Jobs, who is known in the Valley as a very hardball manager, shared industry war stories and advised the business students to be, well, nice.
"When I was younger and had to fire someone, I didn't think twice about it," he said. But with a few decades in business and the painful experience of being fired from the company he founded behind him, Jobs now says, "Even if someone has really screwed up and someone else should have fired him last year, you need to remember that he's going to have to go home and tell his wife and kids that he's been fired and no longer has a job."
Jobs being Jobs, however, couldn't resist a few jabs at former Apple management. When he rejoined the company as interim CEO, "Apple was 90 days away from bankruptcy," after having made such poor moves as pioneering firewire (a fast connection between peripherals and PCs) "and then forgetting to include it in Macs," Jobs said.
Most of the talk, though, was forward looking, focusing on Apple's current strategy and Jobs' other love — Emeryville, California-based Pixar.
The two companies, he said, are an interesting match — and a challenge to manage simultaneously. "Apple is the most creative of the PC companies; Pixar is the most technologically advanced entertainment company." Apple releases new products every few months, and top execs make 10 major decisions a day. "But the Holy Grail for Pixar is releasing one product — a movie-a-year, and as CEO I might make three really critical decisions a year, and they are very hard to change."
Early on, it became clear that technological bravura, even when coupled with creative genius, wasn't enough to sustain a company that took four years to make Toy Story, its first hit. Pixar's lengthy product cycle, Jobs said, risked disaster. After all, animated movies are very expensive and if Toy Story had flopped, the company might have failed.
By 2005, Pixar will reach the movie-a-year target — but not by radically shortening development time. Instead, the company will expand and multi-task. By 2006, Jobs hopes, the company will be able to finance itself, and retain a much greater share of profits it now splits with Disney.
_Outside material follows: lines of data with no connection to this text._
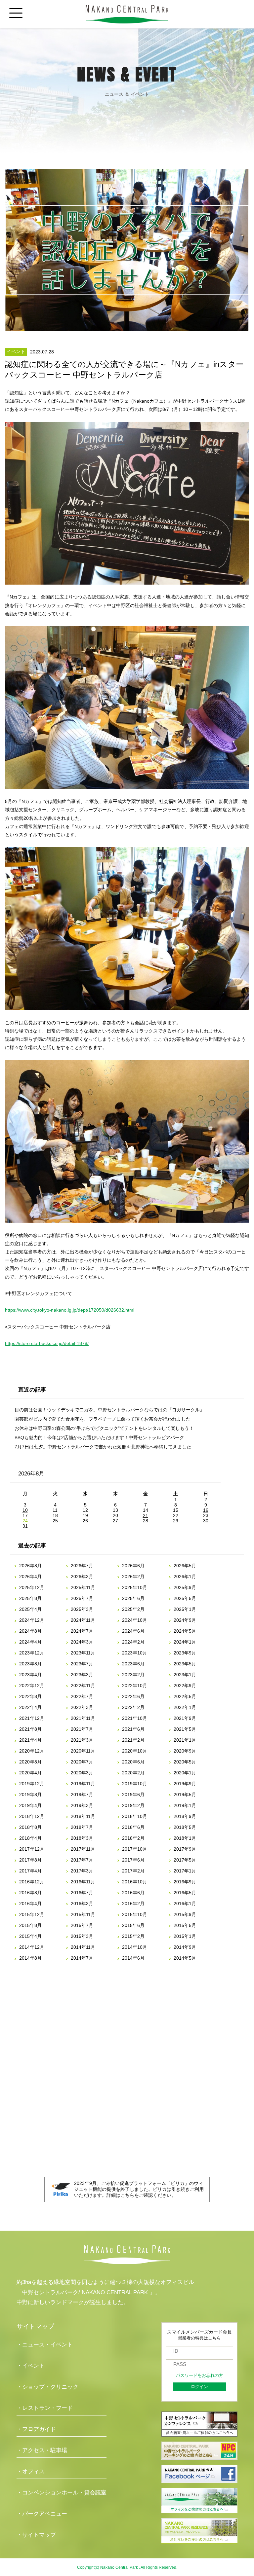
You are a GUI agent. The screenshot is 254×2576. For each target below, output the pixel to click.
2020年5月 (185, 1761)
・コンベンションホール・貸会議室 (61, 2492)
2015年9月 (185, 1914)
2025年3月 (82, 1609)
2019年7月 (82, 1794)
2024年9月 (185, 1620)
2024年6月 (133, 1631)
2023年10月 (134, 1652)
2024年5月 (185, 1631)
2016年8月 (30, 1892)
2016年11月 (83, 1881)
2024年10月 (134, 1620)
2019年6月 (133, 1794)
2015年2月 (133, 1936)
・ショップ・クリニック (47, 2387)
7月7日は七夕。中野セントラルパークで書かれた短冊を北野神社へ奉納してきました (103, 1446)
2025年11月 (83, 1587)
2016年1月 (185, 1903)
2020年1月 (185, 1772)
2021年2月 (133, 1740)
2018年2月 (133, 1838)
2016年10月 (134, 1881)
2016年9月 (185, 1881)
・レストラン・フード (45, 2408)
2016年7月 (82, 1892)
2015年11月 (83, 1914)
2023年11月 (83, 1652)
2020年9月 (185, 1751)
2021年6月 (133, 1729)
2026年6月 (133, 1565)
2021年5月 (185, 1729)
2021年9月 (185, 1718)
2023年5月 (185, 1663)
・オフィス (31, 2471)
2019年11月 (83, 1783)
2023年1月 (185, 1674)
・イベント (31, 2366)
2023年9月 (185, 1652)
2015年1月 (185, 1936)
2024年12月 (31, 1620)
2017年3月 (82, 1870)
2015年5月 (185, 1925)
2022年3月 (82, 1707)
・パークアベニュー (42, 2514)
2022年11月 (83, 1685)
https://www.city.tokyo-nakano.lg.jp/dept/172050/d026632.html (69, 1310)
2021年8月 (30, 1729)
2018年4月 (30, 1838)
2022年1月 (185, 1707)
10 (25, 1510)
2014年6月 (133, 1958)
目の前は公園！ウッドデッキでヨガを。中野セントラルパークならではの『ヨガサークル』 (109, 1409)
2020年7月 (82, 1761)
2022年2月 (133, 1707)
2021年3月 (82, 1740)
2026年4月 (30, 1576)
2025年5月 (185, 1598)
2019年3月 (82, 1805)
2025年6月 (133, 1598)
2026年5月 (185, 1565)
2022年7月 (82, 1696)
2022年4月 (30, 1707)
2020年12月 (31, 1751)
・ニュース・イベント (45, 2344)
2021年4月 (30, 1740)
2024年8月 (30, 1631)
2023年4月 (30, 1674)
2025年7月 (82, 1598)
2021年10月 (134, 1718)
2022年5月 (185, 1696)
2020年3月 (82, 1772)
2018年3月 (82, 1838)
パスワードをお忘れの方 (199, 2375)
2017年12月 (31, 1849)
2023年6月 (133, 1663)
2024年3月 (82, 1642)
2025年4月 (30, 1609)
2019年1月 (185, 1805)
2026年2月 (133, 1576)
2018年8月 (30, 1827)
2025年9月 (185, 1587)
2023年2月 (133, 1674)
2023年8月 (30, 1663)
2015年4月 (30, 1936)
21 (145, 1515)
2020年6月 (133, 1761)
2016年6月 (133, 1892)
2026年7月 (82, 1565)
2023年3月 (82, 1674)
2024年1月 (185, 1642)
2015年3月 (82, 1936)
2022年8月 (30, 1696)
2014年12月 (31, 1947)
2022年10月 (134, 1685)
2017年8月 (30, 1860)
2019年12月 (31, 1783)
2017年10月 (134, 1849)
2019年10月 (134, 1783)
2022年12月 (31, 1685)
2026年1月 (185, 1576)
Apple, Jobs said, will expand its retail chain to about 70 stores by the end of the year. "Customer feedback is off the charts." Asked why Apple can succeed in retailing, while a similar venture by Gateway has struggled, Jobs said his stores have better locations, better-trained staffers and products that are not simply commodities. "The problem (with staff at most computer retail outlets) is that no one knows anything," Jobs said.
Sure, that sounds like boasting, but most PC makers spend little on research and development, leaving that to Intel and Microsoft. Consequently, PCs tend to be differentiated much more by price than by technology or innovative features. Apple, on the other hand, survives because its products are different. Consequently, Apple needs to staff its stores with people who can explain the company's technology in a reasonably knowledgeable way. And because Apple's installed base is much smaller than that of the Wintel world, it had to spend more on high-traffic locations, where people were likely to wander in. "We're going after the 95 percent of the population that doesn't own a Mac," Jobs said. Gateway, by contrast choose cheaper locations in strip malls and so on, seeing the stores as more of a conscious destination.
Jobs was relaxed and animated throughout his talk, but clearly had the most fun showing off iTunes. The pop music download service sold one million tracks at 99 cents each during its first week in business and has a library of about 200,000 songs.
Noting that some artists refuse to give Apple rights to their work unless the company requires consumers to buy and download entire albums (something Apple refuses to do), Jobs said "our minds were blown" when we realized that half of the tracks sold in the first month were sold as albums.
There's been quite a bit of speculation about the terms of Apple's agreements with the record companies, an issue Jobs shed no light on. But he did say, "we don't make a lot of money on this, though we do sell a few more iPods."